This is what my car told me this morning:
Yes, it needed a new battery. It just wouldn’t start.
The irony is that my car is a hybrid. Which means that when you turn the key, it usually just comes to life, like any decent electric motor would. And behind the back seat, there is a 144 V NiMH battery with enough juice to light up my house. But when the outside temperature is low, the engine computer decides on its own that the engine should be cranked like a low-tech gasoline engine… from the 12 V battery, using an ordinary starter motor. And when that happens in the dead of a Canadian winter, with a battery that was last replaced about six years ago…
Thank goodness for Canadian Tire.
The video, by the way, is a scene from Return to Zork, the first multimedia sequel to the classic Zork series of text adventure games from the early 1980s. The graphics may be a tad dated, but the game is still quite good and entertaining… and plays well in DOSBox.

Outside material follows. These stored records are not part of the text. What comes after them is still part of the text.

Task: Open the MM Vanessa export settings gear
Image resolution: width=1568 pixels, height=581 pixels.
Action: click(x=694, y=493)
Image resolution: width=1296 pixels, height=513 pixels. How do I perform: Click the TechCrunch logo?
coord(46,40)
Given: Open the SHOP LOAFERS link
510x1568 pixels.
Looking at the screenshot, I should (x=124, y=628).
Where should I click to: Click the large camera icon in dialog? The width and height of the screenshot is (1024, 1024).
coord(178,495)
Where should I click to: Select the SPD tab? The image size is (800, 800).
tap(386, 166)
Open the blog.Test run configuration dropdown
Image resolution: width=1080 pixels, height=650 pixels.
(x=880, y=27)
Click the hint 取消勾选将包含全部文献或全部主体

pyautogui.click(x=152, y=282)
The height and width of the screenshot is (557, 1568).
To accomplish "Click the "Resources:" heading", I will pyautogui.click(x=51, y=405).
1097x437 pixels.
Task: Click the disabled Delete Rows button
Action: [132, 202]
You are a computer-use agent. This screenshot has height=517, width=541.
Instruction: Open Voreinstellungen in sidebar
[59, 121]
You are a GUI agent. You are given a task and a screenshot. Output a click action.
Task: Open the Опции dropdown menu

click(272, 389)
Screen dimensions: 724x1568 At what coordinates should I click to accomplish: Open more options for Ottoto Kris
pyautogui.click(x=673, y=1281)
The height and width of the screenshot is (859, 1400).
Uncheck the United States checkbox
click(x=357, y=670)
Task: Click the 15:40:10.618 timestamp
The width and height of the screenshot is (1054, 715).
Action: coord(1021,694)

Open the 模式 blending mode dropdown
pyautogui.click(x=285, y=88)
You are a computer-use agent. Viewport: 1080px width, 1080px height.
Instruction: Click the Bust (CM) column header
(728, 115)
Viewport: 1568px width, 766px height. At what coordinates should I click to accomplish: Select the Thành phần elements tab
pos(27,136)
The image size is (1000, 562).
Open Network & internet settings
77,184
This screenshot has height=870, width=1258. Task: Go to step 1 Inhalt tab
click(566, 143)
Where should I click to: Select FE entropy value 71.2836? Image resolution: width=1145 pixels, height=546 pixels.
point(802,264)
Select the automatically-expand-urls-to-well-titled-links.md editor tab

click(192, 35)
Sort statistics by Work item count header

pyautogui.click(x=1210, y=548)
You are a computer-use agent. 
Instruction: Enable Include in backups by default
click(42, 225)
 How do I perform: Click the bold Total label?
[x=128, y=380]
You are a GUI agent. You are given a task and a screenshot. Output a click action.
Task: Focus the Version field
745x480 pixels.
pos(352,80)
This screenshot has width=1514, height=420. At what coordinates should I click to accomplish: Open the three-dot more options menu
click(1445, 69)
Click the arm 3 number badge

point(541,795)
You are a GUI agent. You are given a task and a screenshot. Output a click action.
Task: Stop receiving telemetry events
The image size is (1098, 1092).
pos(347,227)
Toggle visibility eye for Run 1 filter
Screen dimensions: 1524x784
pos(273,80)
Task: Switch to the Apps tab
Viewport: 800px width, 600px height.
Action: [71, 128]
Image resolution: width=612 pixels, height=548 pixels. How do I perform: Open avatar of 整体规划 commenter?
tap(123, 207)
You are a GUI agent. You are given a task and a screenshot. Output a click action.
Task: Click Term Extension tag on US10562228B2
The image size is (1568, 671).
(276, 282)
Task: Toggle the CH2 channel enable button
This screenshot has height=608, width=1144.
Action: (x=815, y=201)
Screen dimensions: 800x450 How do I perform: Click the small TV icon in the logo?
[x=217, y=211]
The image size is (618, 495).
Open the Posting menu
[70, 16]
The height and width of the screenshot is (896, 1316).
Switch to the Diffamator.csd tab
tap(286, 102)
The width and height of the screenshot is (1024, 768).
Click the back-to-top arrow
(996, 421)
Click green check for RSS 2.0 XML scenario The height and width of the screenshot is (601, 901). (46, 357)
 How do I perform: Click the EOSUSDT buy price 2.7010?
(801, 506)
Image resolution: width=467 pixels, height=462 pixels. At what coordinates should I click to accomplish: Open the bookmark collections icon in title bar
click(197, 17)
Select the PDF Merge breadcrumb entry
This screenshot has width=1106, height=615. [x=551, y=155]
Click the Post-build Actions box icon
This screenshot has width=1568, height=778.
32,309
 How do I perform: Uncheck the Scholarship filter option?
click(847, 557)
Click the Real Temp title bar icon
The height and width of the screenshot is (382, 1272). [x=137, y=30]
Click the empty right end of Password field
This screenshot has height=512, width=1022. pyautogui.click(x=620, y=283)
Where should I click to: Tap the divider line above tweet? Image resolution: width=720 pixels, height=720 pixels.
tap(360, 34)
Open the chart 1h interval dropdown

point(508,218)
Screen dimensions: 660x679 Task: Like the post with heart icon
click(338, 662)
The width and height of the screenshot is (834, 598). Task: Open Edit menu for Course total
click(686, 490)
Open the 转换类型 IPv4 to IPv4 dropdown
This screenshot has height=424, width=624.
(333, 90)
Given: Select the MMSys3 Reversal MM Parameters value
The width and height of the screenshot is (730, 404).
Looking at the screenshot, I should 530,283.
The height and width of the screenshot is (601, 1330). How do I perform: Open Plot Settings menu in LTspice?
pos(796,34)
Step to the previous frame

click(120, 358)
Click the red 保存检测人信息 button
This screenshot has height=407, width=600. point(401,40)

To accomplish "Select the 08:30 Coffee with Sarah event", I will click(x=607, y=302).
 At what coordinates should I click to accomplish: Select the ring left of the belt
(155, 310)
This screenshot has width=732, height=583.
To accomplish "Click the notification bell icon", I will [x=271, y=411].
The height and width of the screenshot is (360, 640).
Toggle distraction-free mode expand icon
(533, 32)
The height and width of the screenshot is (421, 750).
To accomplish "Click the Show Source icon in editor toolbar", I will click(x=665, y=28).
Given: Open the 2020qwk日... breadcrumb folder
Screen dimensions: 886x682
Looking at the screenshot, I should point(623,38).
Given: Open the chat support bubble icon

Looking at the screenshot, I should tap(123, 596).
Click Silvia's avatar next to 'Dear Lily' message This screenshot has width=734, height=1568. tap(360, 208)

I think the batteries are getting better, though. I’ve still got the original in my truck, thirteen and a half years after I bought it, and it still starts first time, every time, even without being plugged in. I doubt that anybody could say that when I was growing up …
13+ years? Wow. Sounds like a remarkably good battery. The original (factory-installed) 12 V battery in my Civic Hybrid lasted just over 3 years. The replacement, 6 years, which is more than I expected. In contrast, the manuals of my APC UPS-s recommend replacing the lead acid batteries every 3 years, and indeed, after 3 years I can tell that the batteries are not up to the task anymore.